Environmental Benefits

The Conservation Reserve Enhancement Program was developed to accomplish multiple goals. CREP is designed to improve water quality, benefit wildlife through habitat development, and reward participants for doing their part to help the environment. All landowners can apply for CREP! Non-forested land along waterways and highly erodible land (HEL) are target areas for CREP enrollment.

Stream health is dependent on many factors in the water and along the banks. Water quality and temperature play an important role in determining what can live in a stream. The trees, shrubs, and plants that grow in this area along the stream, known as a riparian corridor, serve multiple purposes.

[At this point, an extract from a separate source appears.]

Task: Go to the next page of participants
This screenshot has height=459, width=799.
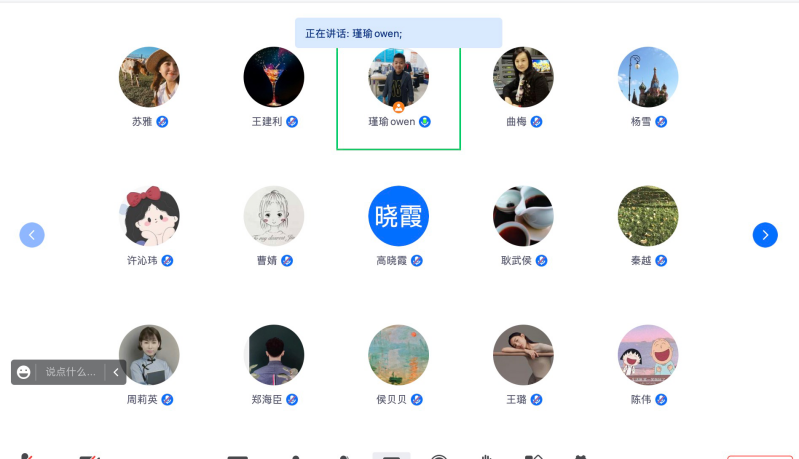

This vegetation helps control water quality and temperature, and provides abundant habitat for wildlife. Establishment of wetlands and grasslands also play a role in water quality and wildlife habitat.

Stream Ecology Impacts

Nitrates and Phosphates ~ Nitrates and phosphates are naturally occurring nutrients in the environment; however, excessive amounts of these nutrients can be harmful to waterways. These nutrients can induce large algal blooms, which die over time, and through decomposition use up large amounts of valuable oxygen. Nutrients enter waterways through excess water runoff and erosion of unprotected soil.

Sedimentation ~ Sediment consists of tiny particles of soil and organic material. Sediment enters waterways through excessive soil erosion; sediment particles cloud water, increase stream temperature, and commonly transport additional contaminates. These particles also gather along the streambed, covering the habitat of bottom-dwelling aquatic life.

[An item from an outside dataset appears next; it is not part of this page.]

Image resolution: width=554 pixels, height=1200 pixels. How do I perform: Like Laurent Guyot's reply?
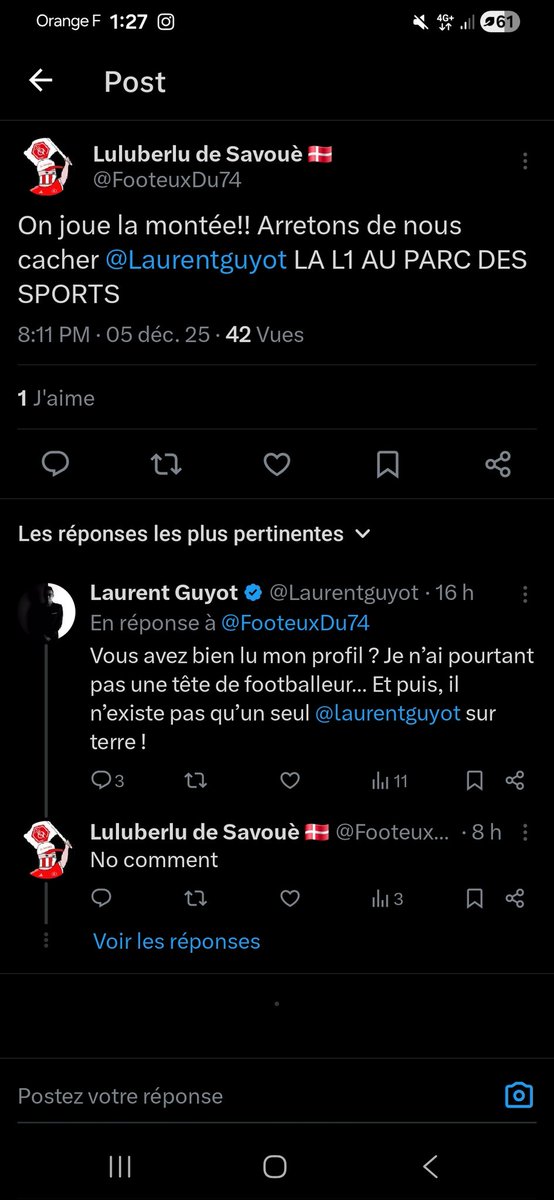[x=290, y=781]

CREP has a list of conservation practices that have been created to meet both environmental needs and the goals of the landowner. These practices can be discussed with a CREP planner, who visits the property where CREP will be implemented.

CREP Helps with Water Quality & Wildlife Habitat Development!

Riparian corridors, wetlands, and highly erodible lands (HEL) enrolled in CREP are allowed to revert to their natural state, and may be helped along in this process with the planting of native trees, shrubs, plants, and grasses. These “wild”-looking vegetated areas stabilize soil and act as natural filter strips for runoff. Additionally, as the riparian buffer matures, the stream becomes shaded by vegetation, helping control stream water temperature. Through CREP, new wetlands can be constructed in cultivated areas where soil tests indicate that a wetland existed in the past. These wetlands control flooding and wetland plants help remove water contaminants. A unique feature of these areas is that the resulting vegetation is specific to riparian corridors, wetlands, or grassland habitats.